Task goal: Without the pictures, print the lines from the one holding "Switch to 并发连接 view" through the last line below, both included, exactly as they stand.

[Collected data]
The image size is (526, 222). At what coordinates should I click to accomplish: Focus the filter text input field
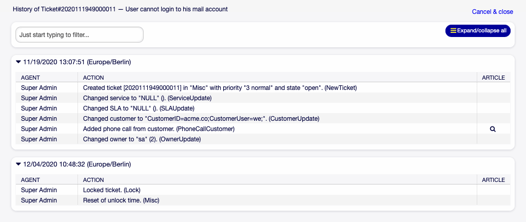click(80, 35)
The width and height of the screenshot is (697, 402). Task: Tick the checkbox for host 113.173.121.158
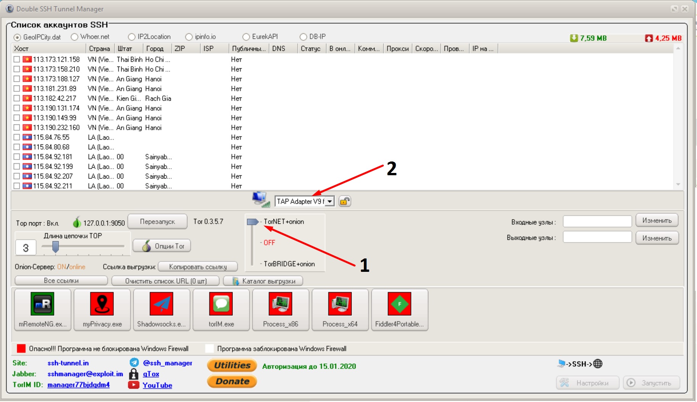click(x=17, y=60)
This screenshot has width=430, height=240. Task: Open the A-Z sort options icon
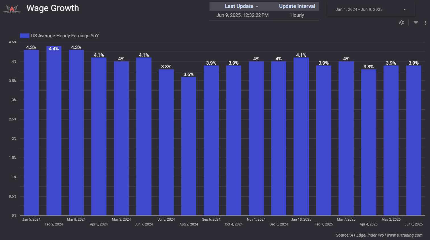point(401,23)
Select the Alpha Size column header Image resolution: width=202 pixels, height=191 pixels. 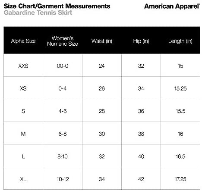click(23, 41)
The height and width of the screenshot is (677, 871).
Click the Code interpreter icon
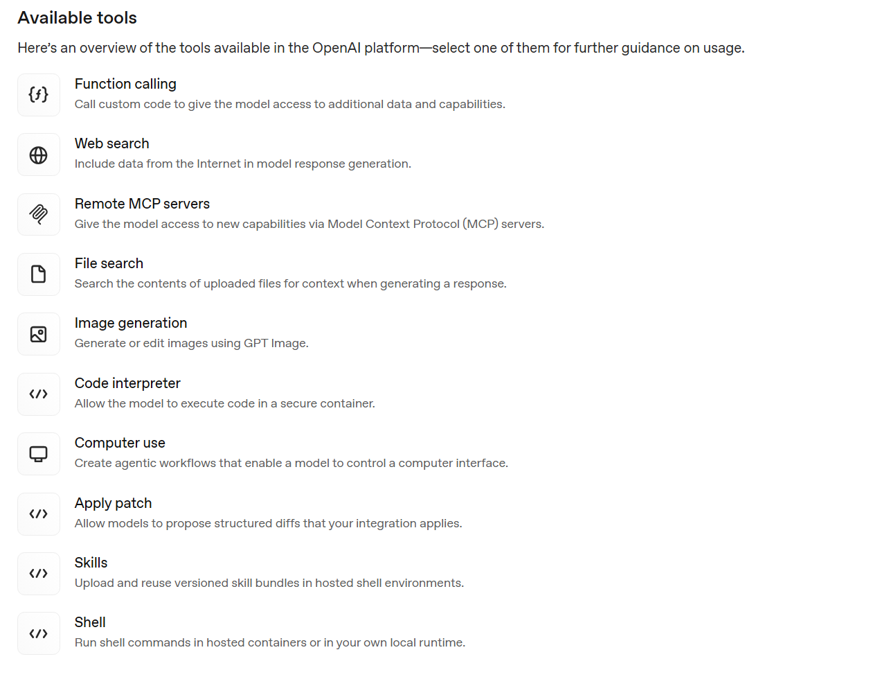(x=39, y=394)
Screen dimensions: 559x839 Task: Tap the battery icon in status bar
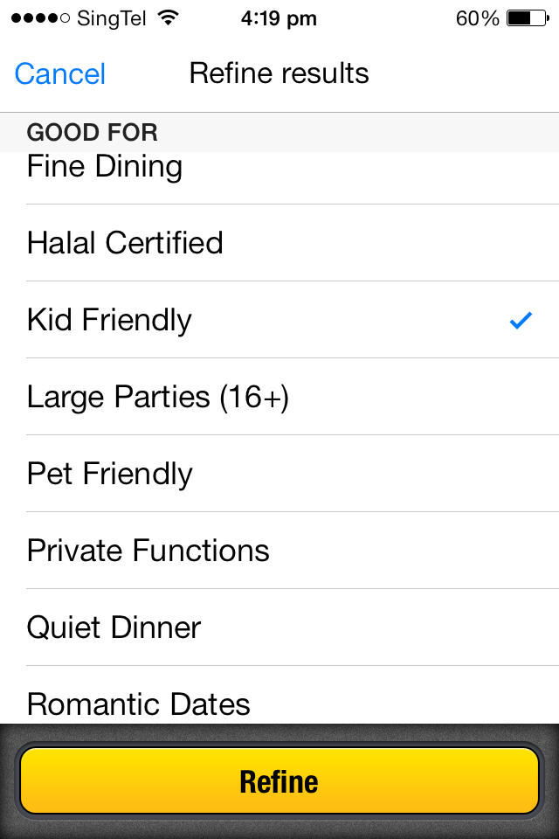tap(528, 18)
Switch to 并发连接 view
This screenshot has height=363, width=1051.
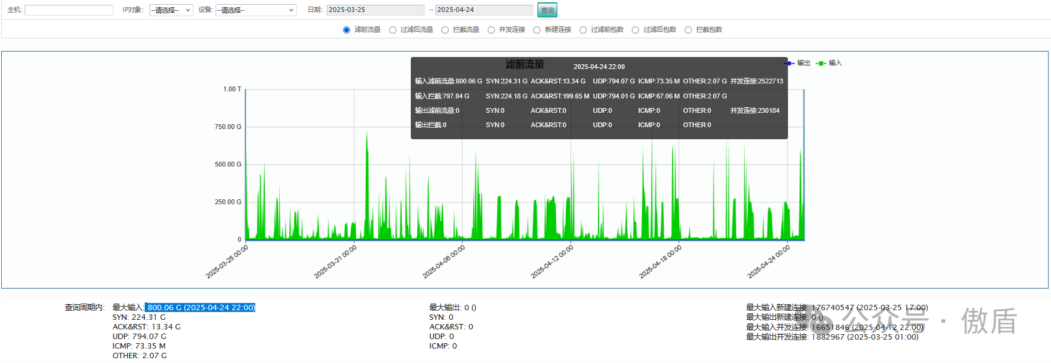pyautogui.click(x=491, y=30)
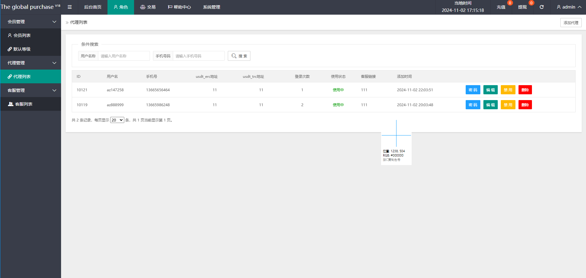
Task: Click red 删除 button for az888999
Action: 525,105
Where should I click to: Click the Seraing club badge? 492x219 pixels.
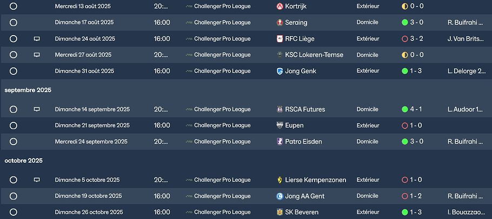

Response to this exercise:
Switch to 并发连接 view
This screenshot has height=363, width=1051.
pyautogui.click(x=491, y=30)
Task: Click red 删除 button for az888999
Action: 525,105
Where should I click to: Click the Seraing club badge? 492x219 pixels.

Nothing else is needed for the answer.